Draghi marini, pulci giganti, vampiri mostruosi, re, regine, principesse, orchi e saltimbanchi. È fantasy l’immaginario che anima Il racconto dei racconti, ultima opera di Matteo Garrone. Ma quello del regista è davvero un omaggio a uno dei più fortunati filoni letterari e cinematografici? Il fascino per gli animali, per i corpi in trasformazione, per la deformità, era già presente, in filigrana, nei precedenti lavori di Garrone, da L’imbalsamatore (2002) a Primo amore (2004).

Alla base del film ci sono i racconti di Giambattista Basile, scrittore napoletano barocco vissuto tra Cinquecento e Seicento, autore di una cinquantina di favole popolari raccolte sotto il titolo di Lo cunto de li cunti. La fortuna del volume, pubblicato postumo, fu tale da ispirare Perrault e i fratelli Grimm. Garrone sceglie tre racconti – La cerva fatata, La pulce e La vecchia scorticata – e li rielabora con ampia libertà creativa.

Nella prima novella si narra di una regina (Salma Hayek) che non riesce ad avere figli e che realizza il suo desiderio mangiando il cuore di un drago. Il destino le riserva un figlio albino. Questi è tale e quale al figlio di una popolana, e ciò scatena la gelosia della sovrana. Nella seconda storia un re entomologo (Toby Jones), molto più interessato ai suoi studi che alla figlia (Bebe Cave), si innamora di una pulce e la nutre fino a farla diventare gigante. Nell’ultima favola un re libertino (Vincent Cassell) si invaghisce della voce di una vecchia, ignorando la sua vera età.
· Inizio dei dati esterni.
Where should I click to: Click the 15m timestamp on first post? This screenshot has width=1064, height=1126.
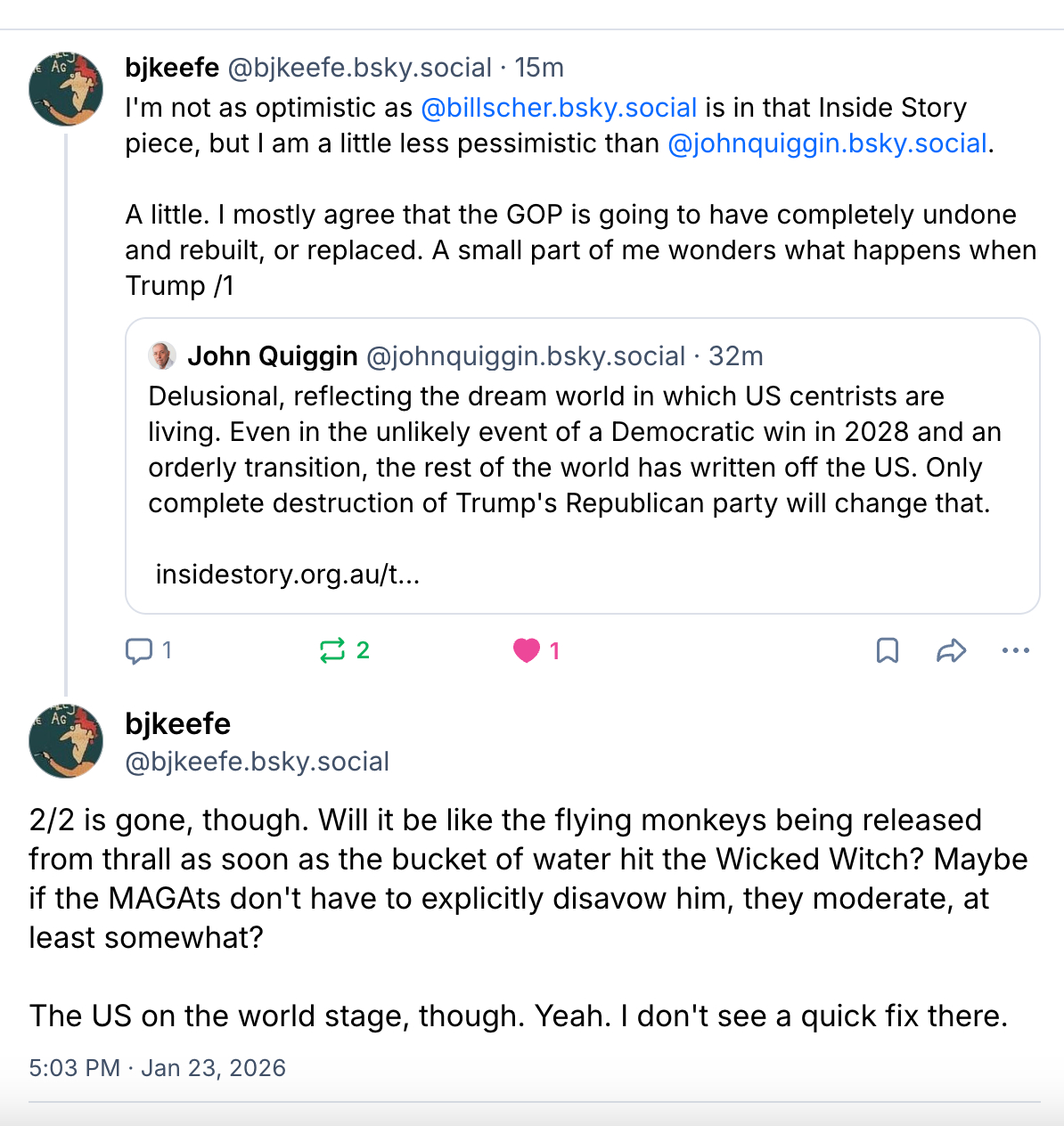tap(539, 68)
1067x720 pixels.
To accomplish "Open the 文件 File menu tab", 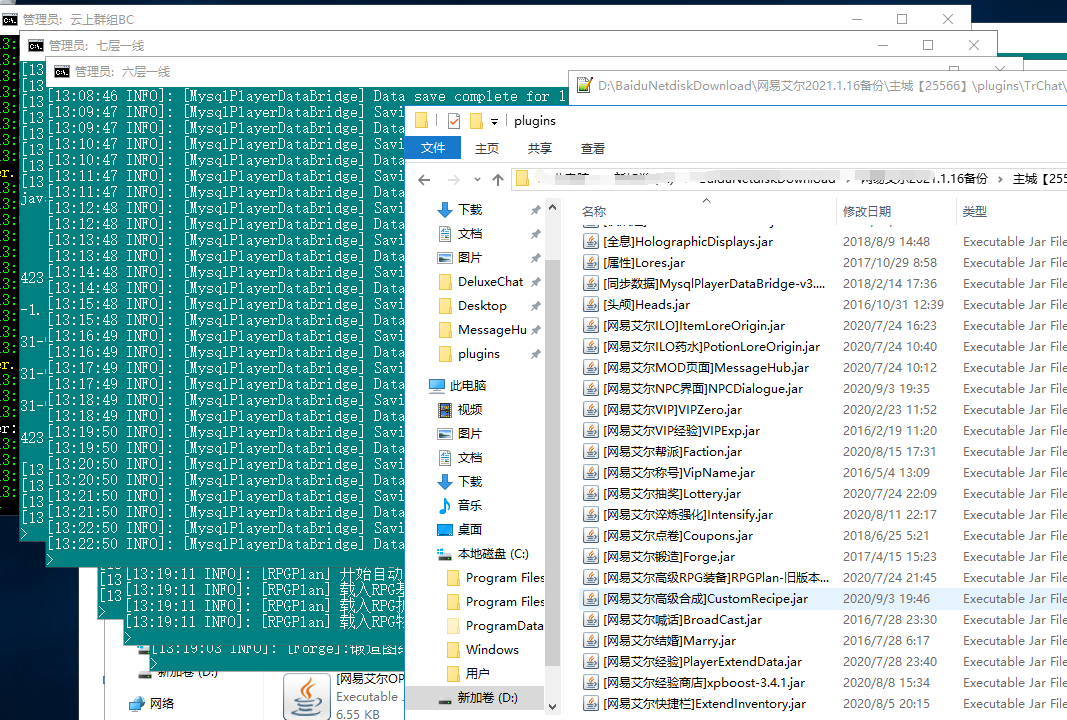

Con l’aiuto della sorella del sovrano, l’anziana donna riuscirà a finire nel suo letto ingannandolo attraverso un artigianale lifting ante litteram, per poi trasformarsi in una giovane e bellissima fanciulla (Stacy Martin).

Il fantasy sembra per Garrone un mero pretesto per una struttura narrativa che intreccia tre storie come in Gomorra (2008), sia pure con risultati meno omogenei. Il regista mescola audacemente suggestioni horror e fiabesche ed echi di racconti morali nel suo melting pot visivo. Il ritmo è molto alto, con frequenti climax di sangue e di violenza, e insieme di erotismo e di tenerezza. Più che alla serie TV Il trono di spade (più volte citata nelle interviste come principale fonte di ispirazione), Garrone sembra guardare ai film gotici di Mario Bava o al filone storico-fantastico degli anni Ottanta di pellicole come Excalibur di John Boorman (1981). Per non parlare delle suggestioni figurative: da Goya a Velasquez.



Una scena del film

L’artigianalità del glorioso cinema italiano di un tempo si può ritrovare negli effetti speciali che, soprattutto nella resa delle creature fantastiche, alternano sapientemente trucchi analogici alla computer graphic. Esemplare a questo proposito è l’enorme cuore di drago pulsante divorato dalla regina in una delle scene più gore, debitrice degli effetti “casarecci” ma efficaci di film come La maschera del demonio dello stesso Bava (1960).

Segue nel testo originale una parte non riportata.